Quien sí recibió a Sante fue la intendenta de Quilmes, Mayra Mendoza, en el marco de la agenda de internacionalización local dirigida a fortalecer el posicionamiento del distrito a nivel regional y global, a través del desarrollo de iniciativas de cooperación en áreas estratégicas para la gestión local.
Ambos recorrieron la Casa de las Culturas, el Colegio Alemán y la Cervecería y Maltería Quilmes.
El vínculo con la Embajada de Alemania se inició este año con el propósito de avanzar en una agenda de trabajo conjunta. En septiembre hubo dos encuentros virtuales, uno de presentación Embajada-Municipio y otro con la Cámara de Comercio Alemana, y en octubre, una delegación de la Unión Europea visitó el distrito.
En virtud de esta mesa de diálogo establecida entre le Embajada y el Municipio de Quilmes, se plantearon diversas áreas con posibilidades de cooperación. Una es la económico-productiva en cuanto a la creación de industrias 4.0, la inclusión digital y la capacitación en nuevos oficios digitales. En este sentido, el programa Quilmes Tec adquiere particular relevancia.
En segundo lugar, la sustentabilidad, que es un eje de la política alemana y una prioridad para el Gobierno local. Y, por último, la valorización de la cultura y el diálogo intercultural.
De la actividad también participaron el secretario de Comunicación y Relaciones Institucionales del Municipio de Quilmes, Alberto De Fazio; el subsecretario de Producción y Empleo, Paul O'Shanghnessy, y el director de Relaciones Internacionales, Fernando Collizzolli.
Estos errores no ayudan a la diplomacia argentina. Alemania es uno de los países con los que Alberto Fernández intentó reiteradas veces fortalecer e incrementar los vínculos.

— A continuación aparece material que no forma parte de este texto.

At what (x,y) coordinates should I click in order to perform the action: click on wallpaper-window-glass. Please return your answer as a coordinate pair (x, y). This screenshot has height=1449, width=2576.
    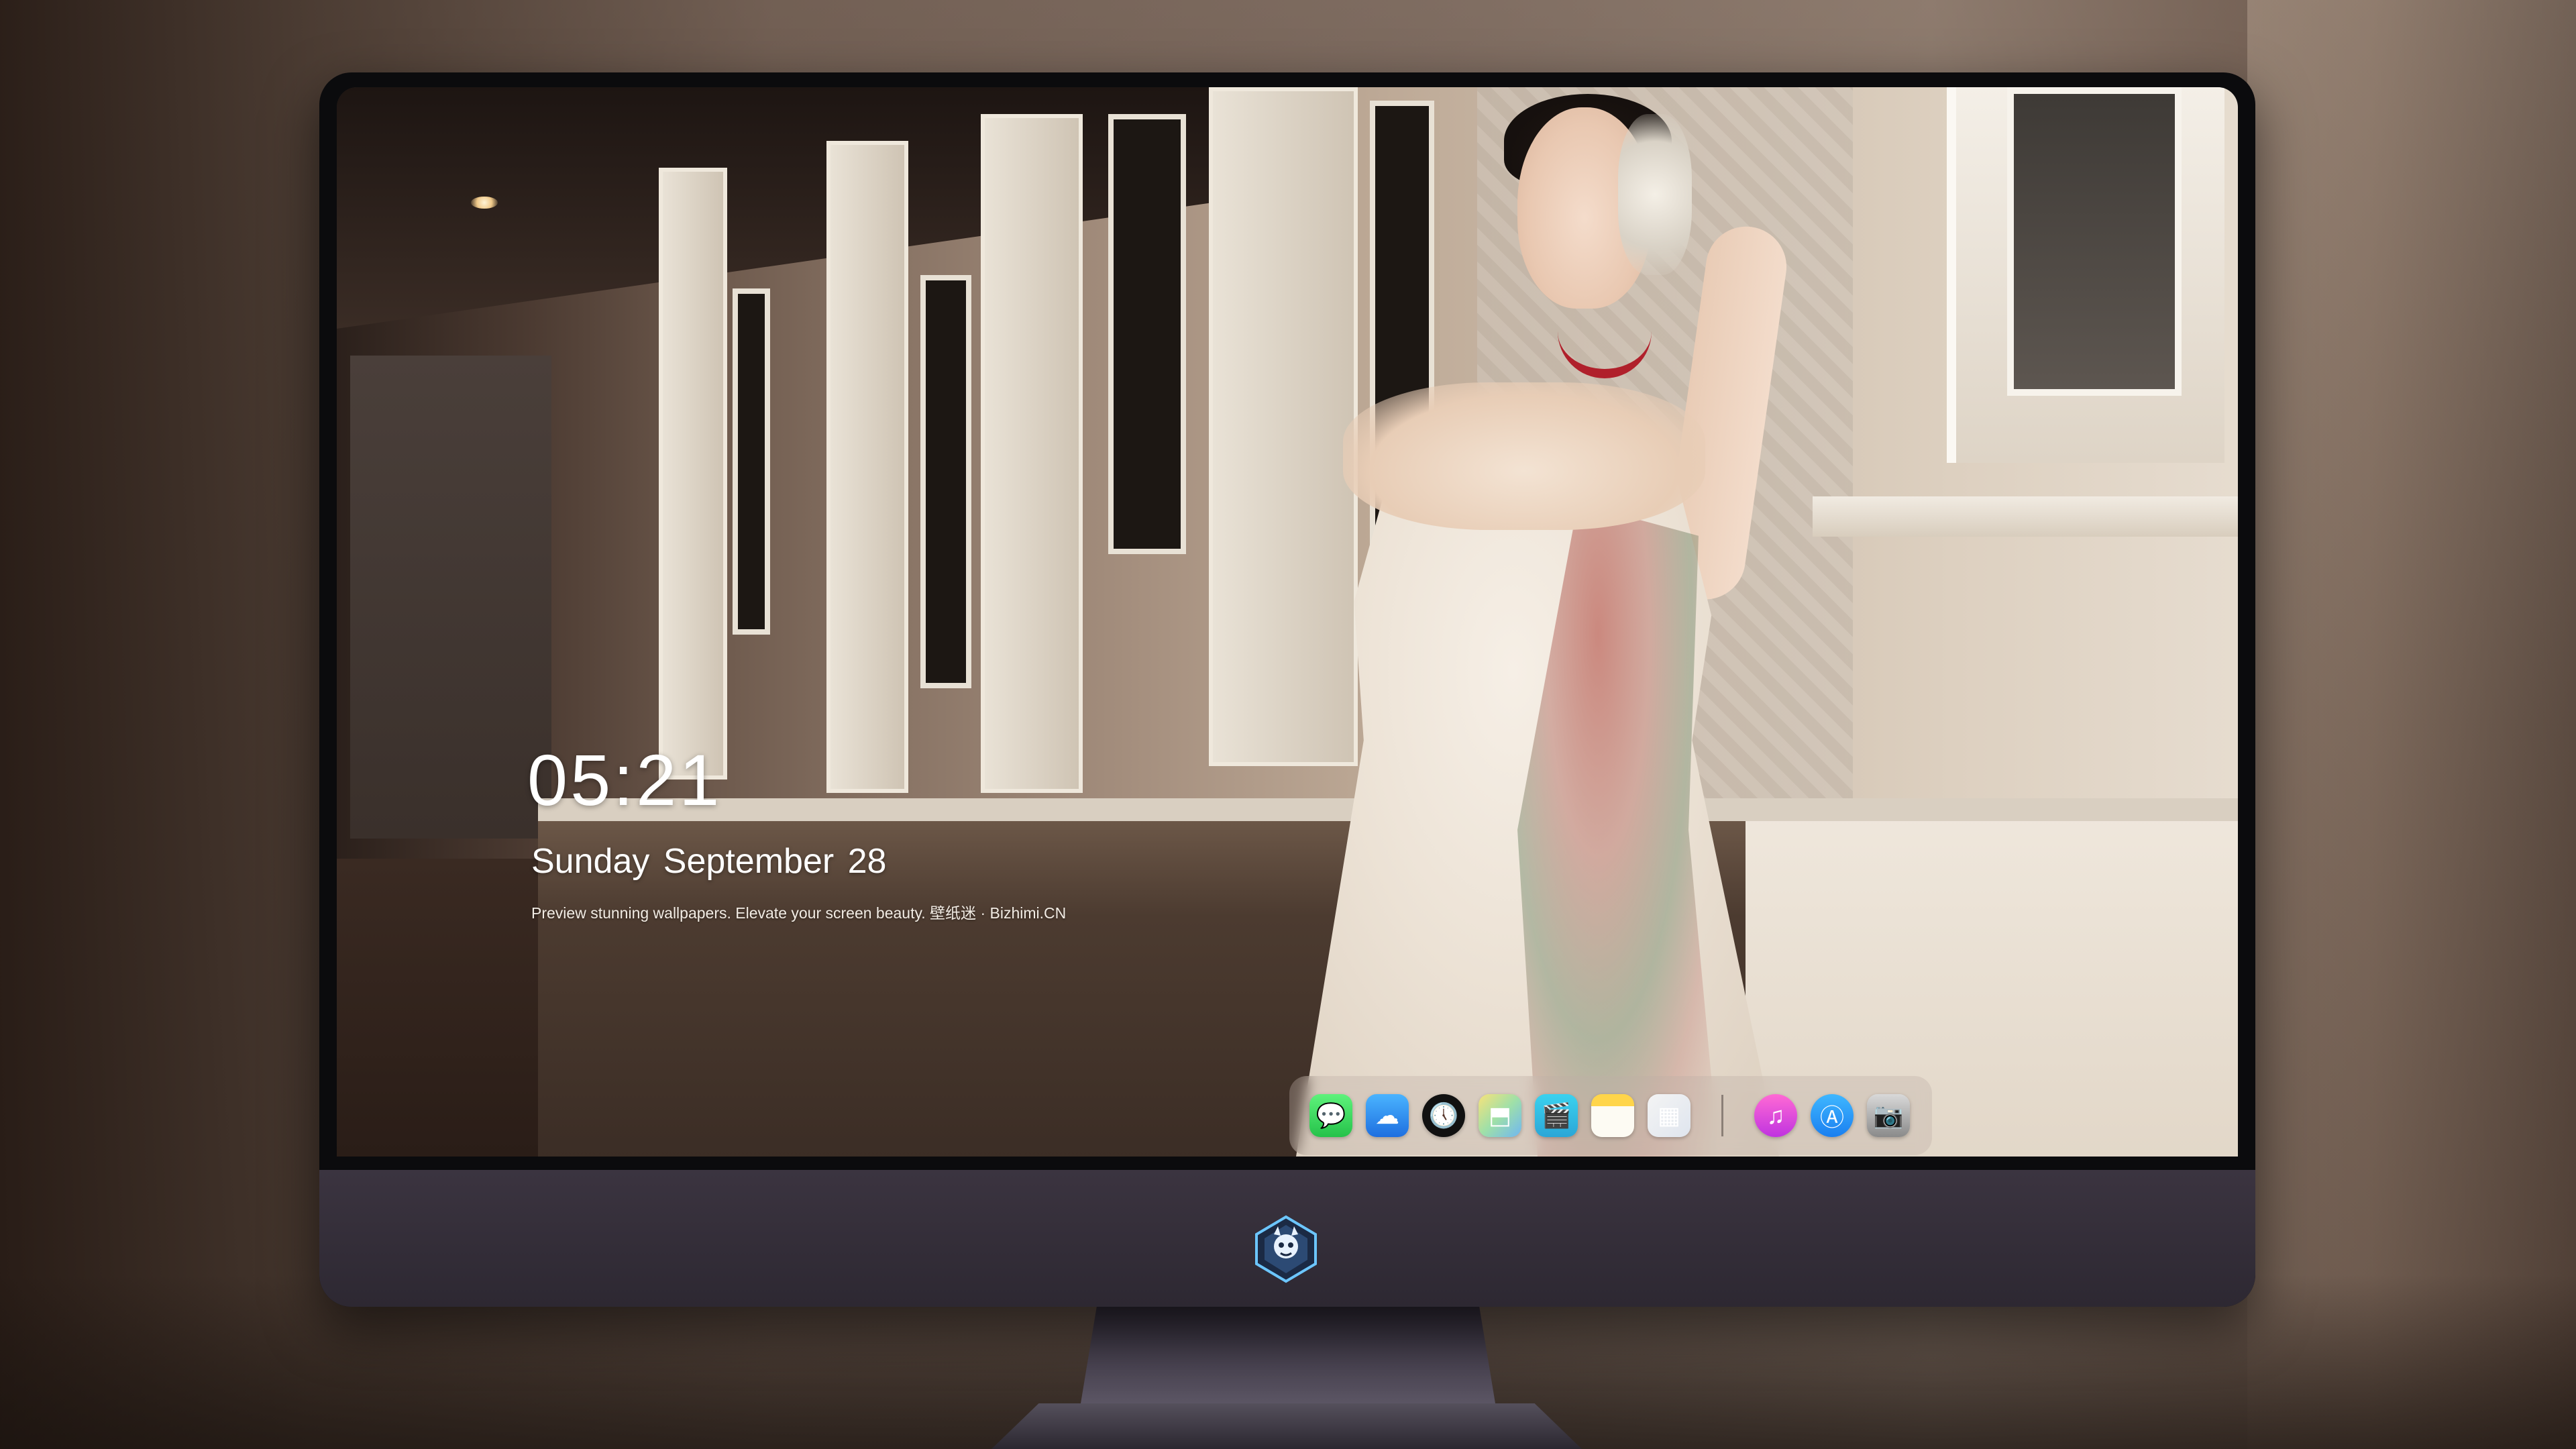
    Looking at the image, I should click on (2094, 241).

Además, a esto se suma la condena a las elecciones fraudulentas en Nicaragua que dejó mucho que desear. Varios países de la región como Uruguay, Colombia y Ecuador, no dudaron a la hora de condenar el resultado electoral y el régimen de Daniel Ortega.
La bandera de "no injerencia en los asuntos internos de los Estados y la autodeterminación de los pueblos" queda totalmente insignificantes si después un embajador argentino critica al país donde está realizando su oficio, como lo hizo Rafael Bielsa. El propio Gobierno chileno pidió en un comunicado la no injerencia en su Estado ni en el proceso electoral. Argentina viene sumando error tras error en política exterior y diplomacia.